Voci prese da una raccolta
##############################
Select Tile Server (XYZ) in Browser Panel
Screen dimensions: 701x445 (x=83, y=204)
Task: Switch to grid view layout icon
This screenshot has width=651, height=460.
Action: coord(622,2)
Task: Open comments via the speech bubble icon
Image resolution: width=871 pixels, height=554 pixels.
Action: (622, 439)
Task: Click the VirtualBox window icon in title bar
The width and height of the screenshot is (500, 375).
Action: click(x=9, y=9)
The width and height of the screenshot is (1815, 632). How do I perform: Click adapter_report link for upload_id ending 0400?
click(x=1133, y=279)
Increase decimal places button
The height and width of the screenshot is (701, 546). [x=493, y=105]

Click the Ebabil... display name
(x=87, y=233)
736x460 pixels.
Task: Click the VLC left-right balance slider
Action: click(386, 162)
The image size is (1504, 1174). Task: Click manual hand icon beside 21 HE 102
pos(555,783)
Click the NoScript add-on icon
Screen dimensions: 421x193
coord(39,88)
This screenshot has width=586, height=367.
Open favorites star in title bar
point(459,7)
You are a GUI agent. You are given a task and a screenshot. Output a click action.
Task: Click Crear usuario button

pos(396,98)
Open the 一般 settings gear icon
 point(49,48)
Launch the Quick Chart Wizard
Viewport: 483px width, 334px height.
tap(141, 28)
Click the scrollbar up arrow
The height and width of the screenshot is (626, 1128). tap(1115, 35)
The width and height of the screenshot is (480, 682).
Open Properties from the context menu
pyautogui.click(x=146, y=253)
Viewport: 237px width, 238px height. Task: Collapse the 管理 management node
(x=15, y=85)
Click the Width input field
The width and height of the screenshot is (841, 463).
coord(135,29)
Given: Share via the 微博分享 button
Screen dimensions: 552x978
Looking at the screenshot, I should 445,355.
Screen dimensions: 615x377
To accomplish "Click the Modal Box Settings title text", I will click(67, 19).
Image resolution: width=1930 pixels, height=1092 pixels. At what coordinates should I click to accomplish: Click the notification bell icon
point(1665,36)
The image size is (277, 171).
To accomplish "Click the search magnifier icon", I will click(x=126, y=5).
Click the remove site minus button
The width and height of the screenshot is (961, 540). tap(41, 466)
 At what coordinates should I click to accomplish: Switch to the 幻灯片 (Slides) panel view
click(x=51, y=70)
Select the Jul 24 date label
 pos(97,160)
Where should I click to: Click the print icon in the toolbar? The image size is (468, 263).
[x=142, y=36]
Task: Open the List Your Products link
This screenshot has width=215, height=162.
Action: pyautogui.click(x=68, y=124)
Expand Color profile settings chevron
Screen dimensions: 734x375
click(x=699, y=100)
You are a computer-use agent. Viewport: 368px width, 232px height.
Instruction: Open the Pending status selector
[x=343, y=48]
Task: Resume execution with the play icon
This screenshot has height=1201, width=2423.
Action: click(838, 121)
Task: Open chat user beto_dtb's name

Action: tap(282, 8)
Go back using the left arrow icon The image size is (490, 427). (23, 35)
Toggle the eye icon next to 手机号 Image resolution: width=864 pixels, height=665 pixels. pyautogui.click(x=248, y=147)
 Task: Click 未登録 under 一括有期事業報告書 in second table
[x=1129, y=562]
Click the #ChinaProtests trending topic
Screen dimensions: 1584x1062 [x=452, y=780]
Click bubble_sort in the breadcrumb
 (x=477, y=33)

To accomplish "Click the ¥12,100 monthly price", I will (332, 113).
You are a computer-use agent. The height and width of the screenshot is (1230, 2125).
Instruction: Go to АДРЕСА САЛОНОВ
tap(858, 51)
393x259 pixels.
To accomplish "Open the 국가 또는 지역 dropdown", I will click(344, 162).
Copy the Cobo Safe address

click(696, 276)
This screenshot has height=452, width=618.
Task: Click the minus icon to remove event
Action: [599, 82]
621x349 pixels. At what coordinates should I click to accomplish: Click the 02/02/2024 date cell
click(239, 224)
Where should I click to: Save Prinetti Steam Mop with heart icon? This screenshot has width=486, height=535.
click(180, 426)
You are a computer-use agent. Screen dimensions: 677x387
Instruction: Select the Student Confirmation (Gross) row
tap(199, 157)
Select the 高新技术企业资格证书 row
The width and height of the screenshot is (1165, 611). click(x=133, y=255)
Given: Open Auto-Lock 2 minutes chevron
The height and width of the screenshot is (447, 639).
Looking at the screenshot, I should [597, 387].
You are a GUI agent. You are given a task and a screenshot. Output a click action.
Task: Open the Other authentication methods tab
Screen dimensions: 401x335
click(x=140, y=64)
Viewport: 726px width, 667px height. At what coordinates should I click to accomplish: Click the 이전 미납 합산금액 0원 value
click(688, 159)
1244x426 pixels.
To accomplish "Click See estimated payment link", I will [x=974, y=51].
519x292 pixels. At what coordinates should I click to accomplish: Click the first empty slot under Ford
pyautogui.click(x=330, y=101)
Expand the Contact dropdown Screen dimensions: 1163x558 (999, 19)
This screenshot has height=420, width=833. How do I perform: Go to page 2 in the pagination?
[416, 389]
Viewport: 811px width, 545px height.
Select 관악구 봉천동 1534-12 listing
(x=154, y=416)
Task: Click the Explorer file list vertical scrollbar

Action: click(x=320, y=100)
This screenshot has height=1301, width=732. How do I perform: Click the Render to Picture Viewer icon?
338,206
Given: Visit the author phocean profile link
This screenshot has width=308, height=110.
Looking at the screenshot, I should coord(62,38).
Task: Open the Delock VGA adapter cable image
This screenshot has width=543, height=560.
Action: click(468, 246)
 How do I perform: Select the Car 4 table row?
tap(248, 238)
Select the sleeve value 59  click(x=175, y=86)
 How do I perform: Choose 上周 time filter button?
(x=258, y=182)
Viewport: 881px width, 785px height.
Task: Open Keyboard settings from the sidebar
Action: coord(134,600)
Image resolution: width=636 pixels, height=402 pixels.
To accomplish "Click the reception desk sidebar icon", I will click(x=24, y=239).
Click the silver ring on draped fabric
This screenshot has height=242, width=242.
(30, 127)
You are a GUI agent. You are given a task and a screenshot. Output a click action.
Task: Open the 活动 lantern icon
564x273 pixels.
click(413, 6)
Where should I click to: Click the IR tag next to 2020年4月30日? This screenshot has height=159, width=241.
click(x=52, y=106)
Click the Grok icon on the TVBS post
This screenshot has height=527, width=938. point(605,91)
##############################
# SFIDA
Riscrivi tutte le righe qui sopra come elenco numerato, omettendo quelle vuote.

# RISPOSTA CORRETTA
1. Select Tile Server (XYZ) in Browser Panel
2. Screen dimensions: 701x445 (x=83, y=204)
3. Task: Switch to grid view layout icon
4. This screenshot has width=651, height=460.
5. Action: coord(622,2)
6. Task: Open comments via the speech bubble icon
7. Image resolution: width=871 pixels, height=554 pixels.
8. Action: (622, 439)
9. Task: Click the VirtualBox window icon in title bar
10. The width and height of the screenshot is (500, 375).
11. Action: click(x=9, y=9)
12. The width and height of the screenshot is (1815, 632). How do I perform: Click adapter_report link for upload_id ending 0400?
13. click(x=1133, y=279)
14. Increase decimal places button
15. The height and width of the screenshot is (701, 546). [x=493, y=105]
16. Click the Ebabil... display name
17. (x=87, y=233)
18. 736x460 pixels.
19. Task: Click the VLC left-right balance slider
20. Action: click(386, 162)
21. The image size is (1504, 1174). Task: Click manual hand icon beside 21 HE 102
22. pos(555,783)
23. Click the NoScript add-on icon
24. Screen dimensions: 421x193
25. coord(39,88)
26. This screenshot has width=586, height=367.
27. Open favorites star in title bar
28. point(459,7)
29. You are a GUI agent. You are given a task and a screenshot. Output a click action.
30. Task: Click Crear usuario button
31. pos(396,98)
32. Open the 一般 settings gear icon
33.  point(49,48)
34. Launch the Quick Chart Wizard
35. Viewport: 483px width, 334px height.
36. tap(141, 28)
37. Click the scrollbar up arrow
38. The height and width of the screenshot is (626, 1128). tap(1115, 35)
39. The width and height of the screenshot is (480, 682).
40. Open Properties from the context menu
41. pyautogui.click(x=146, y=253)
42. Viewport: 237px width, 238px height. Task: Collapse the 管理 management node
43. (x=15, y=85)
44. Click the Width input field
45. The width and height of the screenshot is (841, 463).
46. coord(135,29)
47. Given: Share via the 微博分享 button
48. Screen dimensions: 552x978
49. Looking at the screenshot, I should 445,355.
50. Screen dimensions: 615x377
51. To accomplish "Click the Modal Box Settings title text", I will click(67, 19).
52. Image resolution: width=1930 pixels, height=1092 pixels. At what coordinates should I click to accomplish: Click the notification bell icon
53. point(1665,36)
54. The image size is (277, 171).
55. To accomplish "Click the search magnifier icon", I will click(x=126, y=5).
56. Click the remove site minus button
57. The width and height of the screenshot is (961, 540). tap(41, 466)
58.  At what coordinates should I click to accomplish: Switch to the 幻灯片 (Slides) panel view
59. click(x=51, y=70)
60. Select the Jul 24 date label
61.  pos(97,160)
62. Where should I click to: Click the print icon in the toolbar? The image size is (468, 263).
63. [x=142, y=36]
64. Task: Open the List Your Products link
65. This screenshot has width=215, height=162.
66. Action: pyautogui.click(x=68, y=124)
67. Expand Color profile settings chevron
68. Screen dimensions: 734x375
69. click(x=699, y=100)
70. You are a computer-use agent. Viewport: 368px width, 232px height.
71. Instruction: Open the Pending status selector
72. [x=343, y=48]
73. Task: Resume execution with the play icon
74. This screenshot has height=1201, width=2423.
75. Action: click(838, 121)
76. Task: Open chat user beto_dtb's name
77. Action: tap(282, 8)
78. Go back using the left arrow icon The image size is (490, 427). (23, 35)
79. Toggle the eye icon next to 手机号 Image resolution: width=864 pixels, height=665 pixels. pyautogui.click(x=248, y=147)
80.  Task: Click 未登録 under 一括有期事業報告書 in second table
81. [x=1129, y=562]
82. Click the #ChinaProtests trending topic
83. Screen dimensions: 1584x1062 [x=452, y=780]
84. Click bubble_sort in the breadcrumb
85.  (x=477, y=33)
86. To accomplish "Click the ¥12,100 monthly price", I will (332, 113).
87. You are a computer-use agent. The height and width of the screenshot is (1230, 2125).
88. Instruction: Go to АДРЕСА САЛОНОВ
89. tap(858, 51)
90. 393x259 pixels.
91. To accomplish "Open the 국가 또는 지역 dropdown", I will click(344, 162).
92. Copy the Cobo Safe address
93. click(696, 276)
94. This screenshot has height=452, width=618.
95. Task: Click the minus icon to remove event
96. Action: [599, 82]
97. 621x349 pixels. At what coordinates should I click to accomplish: Click the 02/02/2024 date cell
98. click(239, 224)
99. Where should I click to: Save Prinetti Steam Mop with heart icon? This screenshot has width=486, height=535.
100. click(180, 426)
101. You are a computer-use agent. Screen dimensions: 677x387
102. Instruction: Select the Student Confirmation (Gross) row
103. tap(199, 157)
104. Select the 高新技术企业资格证书 row
105. The width and height of the screenshot is (1165, 611). click(x=133, y=255)
106. Given: Open Auto-Lock 2 minutes chevron
107. The height and width of the screenshot is (447, 639).
108. Looking at the screenshot, I should [597, 387].
109. You are a GUI agent. You are given a task and a screenshot. Output a click action.
110. Task: Open the Other authentication methods tab
111. Screen dimensions: 401x335
112. click(x=140, y=64)
113. Viewport: 726px width, 667px height. At what coordinates should I click to accomplish: Click the 이전 미납 합산금액 0원 value
114. click(688, 159)
115. 1244x426 pixels.
116. To accomplish "Click See estimated payment link", I will [x=974, y=51].
117. 519x292 pixels. At what coordinates should I click to accomplish: Click the first empty slot under Ford
118. pyautogui.click(x=330, y=101)
119. Expand the Contact dropdown Screen dimensions: 1163x558 (999, 19)
120. This screenshot has height=420, width=833. How do I perform: Go to page 2 in the pagination?
121. [416, 389]
122. Viewport: 811px width, 545px height.
123. Select 관악구 봉천동 1534-12 listing
124. (x=154, y=416)
125. Task: Click the Explorer file list vertical scrollbar
126. Action: click(x=320, y=100)
127. This screenshot has height=1301, width=732. How do I perform: Click the Render to Picture Viewer icon?
128. 338,206
129. Given: Visit the author phocean profile link
130. This screenshot has width=308, height=110.
131. Looking at the screenshot, I should coord(62,38).
132. Task: Open the Delock VGA adapter cable image
133. This screenshot has width=543, height=560.
134. Action: click(468, 246)
135.  How do I perform: Select the Car 4 table row?
136. tap(248, 238)
137. Select the sleeve value 59  click(x=175, y=86)
138.  How do I perform: Choose 上周 time filter button?
139. (x=258, y=182)
140. Viewport: 881px width, 785px height.
141. Task: Open Keyboard settings from the sidebar
142. Action: coord(134,600)
143. Image resolution: width=636 pixels, height=402 pixels.
144. To accomplish "Click the reception desk sidebar icon", I will click(x=24, y=239).
145. Click the silver ring on draped fabric
146. This screenshot has height=242, width=242.
147. (30, 127)
148. You are a GUI agent. You are given a task and a screenshot. Output a click action.
149. Task: Open the 活动 lantern icon
150. 564x273 pixels.
151. click(413, 6)
152. Where should I click to: Click the IR tag next to 2020年4月30日? This screenshot has height=159, width=241.
153. click(x=52, y=106)
154. Click the Grok icon on the TVBS post
155. This screenshot has height=527, width=938. point(605,91)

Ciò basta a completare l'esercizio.